Max Meyer steps up as Minnesota’s closer

Freshman Max Meyer has the most saves on the team with five.

Freshman pitcher Max Meyer throws the ball during a game against Arizona at US Bank Stadium on March 2.

Courtesy of Bruce Kluckhohn

Freshman pitcher Max Meyer throws the ball during a game against Arizona at US Bank Stadium on March 2.

Jack Warrick

The departure of pitcher Brian Glowicki, who ran out of eligibility last year and was drafted by the Chicago Cubs, left the Gophers with a void to fill at closer.

Glowicki’s 16 saves was a record number in a season for Minnesota. The Gophers may have found a new closer for this season — freshman Max Meyer.

Meyer, who was drafted by the Minnesota Twins last year in the 34th round, has the most saves with five in nine of his appearances on the mound. He often comes in for the final innings. He has a 3.14 ERA on 14.1 innings pitched.

“That’s what we saw in high school, that’s why we like him,” head coach John Anderson said. “Thought he had great presence on the mound, confident. He obviously has the stuff to go with it.”

Meyer started off the season playing pitcher and designated hitter spot at times for the Gophers. Recently, however, his role as a closing pitcher has been solidified as he comes in to make save after save for the team.

“Jack Wassel has picked it up [at DH] and given us some quality at bats,” Anderson said. “We really need [Meyer] on the mound and don’t really need his bat right now, we need his arm.”

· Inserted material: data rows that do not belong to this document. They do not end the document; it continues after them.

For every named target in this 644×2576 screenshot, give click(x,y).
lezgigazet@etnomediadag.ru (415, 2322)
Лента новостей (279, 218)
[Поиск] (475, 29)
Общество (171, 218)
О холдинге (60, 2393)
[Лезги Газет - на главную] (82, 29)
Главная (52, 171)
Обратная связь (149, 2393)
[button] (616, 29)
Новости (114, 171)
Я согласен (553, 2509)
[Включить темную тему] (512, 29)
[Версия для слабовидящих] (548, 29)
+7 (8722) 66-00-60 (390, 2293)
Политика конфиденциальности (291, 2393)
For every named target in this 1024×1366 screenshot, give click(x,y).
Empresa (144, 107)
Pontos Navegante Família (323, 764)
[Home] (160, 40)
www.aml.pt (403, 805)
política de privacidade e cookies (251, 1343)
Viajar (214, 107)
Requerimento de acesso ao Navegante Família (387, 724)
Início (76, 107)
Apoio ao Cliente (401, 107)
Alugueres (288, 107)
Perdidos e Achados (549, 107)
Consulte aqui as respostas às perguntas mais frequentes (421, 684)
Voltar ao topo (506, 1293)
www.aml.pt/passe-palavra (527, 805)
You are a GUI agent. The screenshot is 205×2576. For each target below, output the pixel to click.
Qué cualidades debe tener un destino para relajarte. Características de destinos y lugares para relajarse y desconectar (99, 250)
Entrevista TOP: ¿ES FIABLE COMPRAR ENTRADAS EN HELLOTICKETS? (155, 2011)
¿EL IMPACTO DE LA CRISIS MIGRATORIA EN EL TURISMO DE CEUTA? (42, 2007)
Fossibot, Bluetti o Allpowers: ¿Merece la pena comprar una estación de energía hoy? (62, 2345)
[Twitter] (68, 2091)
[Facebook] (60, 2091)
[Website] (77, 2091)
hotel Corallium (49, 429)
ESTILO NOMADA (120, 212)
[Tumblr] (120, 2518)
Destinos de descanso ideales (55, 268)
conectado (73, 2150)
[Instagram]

Anderson said that though Meyer — who has a .172 batting average on 29 at bats — has been needed more at pitcher lately, he will have more opportunities at the plate in the future.

“He’ll still have some at bats, we’ll still work him in there, but [Wassel’s] hot right now, we are going to ride [Wassel] and see what happens with our team here as we go forward,” Anderson said.

Meyer started infield in high school when he wasn’t on the mound. His high school coach at Woodbury high school, Kevin McDermott, said Meyer wasn’t always known as the best pitcher, but figured it out as he became an upperclassman.

“His junior year, he really stepped up and became more like the guy we see today,” McDermott said. “His velocity really jumped up. He became our no-doubt, No. 1 arm and our starting shortstop on the days where he wasn’t on the mound.”

Meyer, who McDermott said he thought was one of the best short stops in the state and started at short stop in high school, has not played infield this year as the Gophers have returned every infield starter from last season.

McDermott, who has coached at the college level, said Meyer didn’t put himself up on a pedestal, though he was the first ever to be drafted into the MLB out of Woodbury High School.

“Stay grounded and don’t settle,” McDermott said as advice to Meyer. “I think at the end of this he wants to be a professional baseball player. I think he can do it, he’s just got to keep working hard every day, stay humble and keep grinding.”